Moving on to Gallery 9, Cho Duck Hyun presents an entire installation, The Nora Collection (2009) of decadent rich wallpaper, hung with strangely surreal, haunting old family portraits. Some of the portraits are repeated but in reverse, other frames are left blank as though suggesting a death or absence from the carefully choreographed family unit. Meanwhile, a huge portrait of a woman wearing a wedding dress, and another woman holding a sheet spill seamlessly from the frame, so the works appear to verge on the edge of both 2 dimensional portrait and 3 dimension real-life sculpture. The effect of this is all the more startling because the photos are so old. It’s all very Doctor Who.
Things got even more surreal sculpture-wise in Gallery 10, where the huge wooden planatary construct by Lee Jaehyo (“0121-110=107041” (2007)) appears almost suspended menacingly and expectantly in the centre of an empty place. As you walk around it, appreciating the sheer scale of the piece, you can’t help wonder how something so large appears to be held upright on just a small fragile little base. Being the victim of a wall which fell on me back in 2008, I circled this piece with some trepidation. The other sculptural works which fascinated me were those by Kim Byoungho who presented almost atom like works which sprung forth from a central nucleus like a hairy dandelion or exploding star. So cool.

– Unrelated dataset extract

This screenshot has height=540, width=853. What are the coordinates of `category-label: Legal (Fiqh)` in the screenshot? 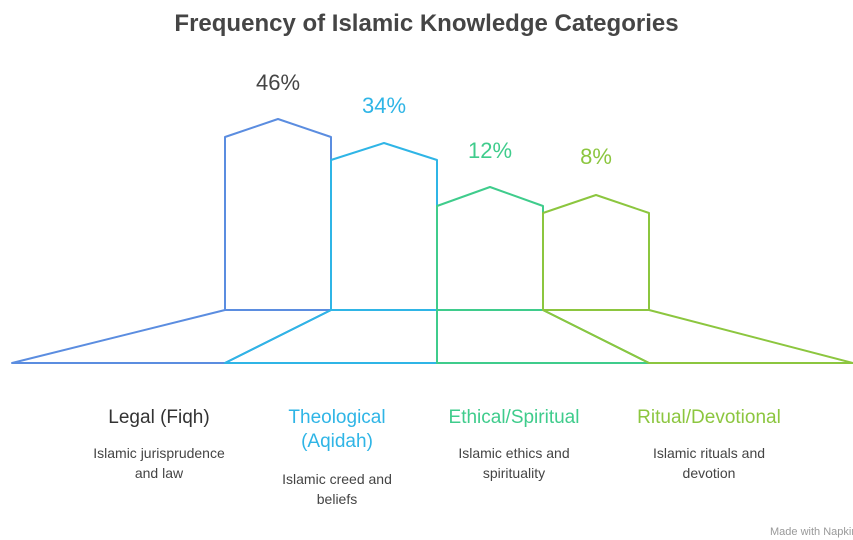 It's located at (159, 418).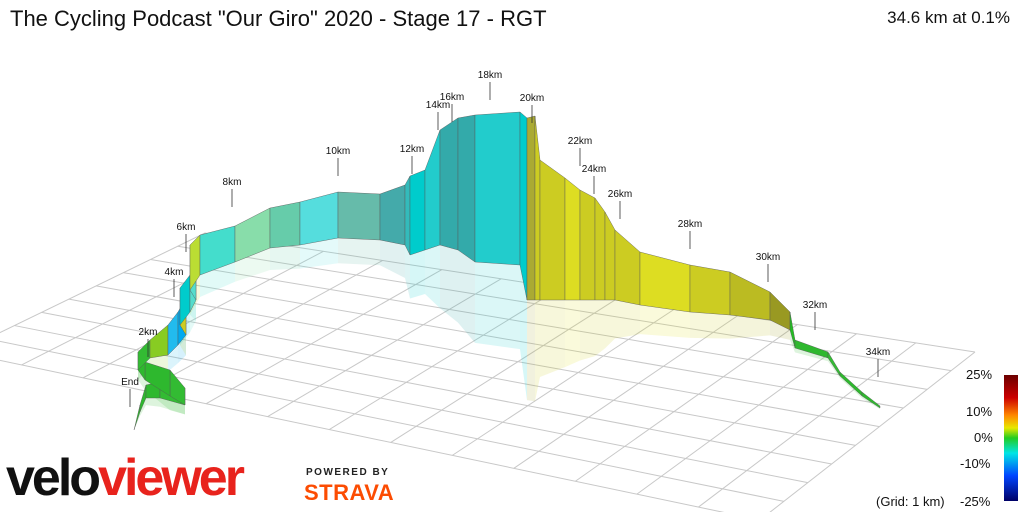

Of the many other works on show, I liked, finally, the simplicity of Meekyoung Shin‘s installation, Translation Vases (2011). The room is full of what look like valuable chinese vases but which are actually recreated from a silicon mould, into which melted soap is poured, hardened and then painted. The result is a fake which looks every bit as glossy as the finished work – solid, old and yet so unstable that maybe with a bit of water, these works could start melting away.
Let’s hope they last until 23 September at least, when the show ends.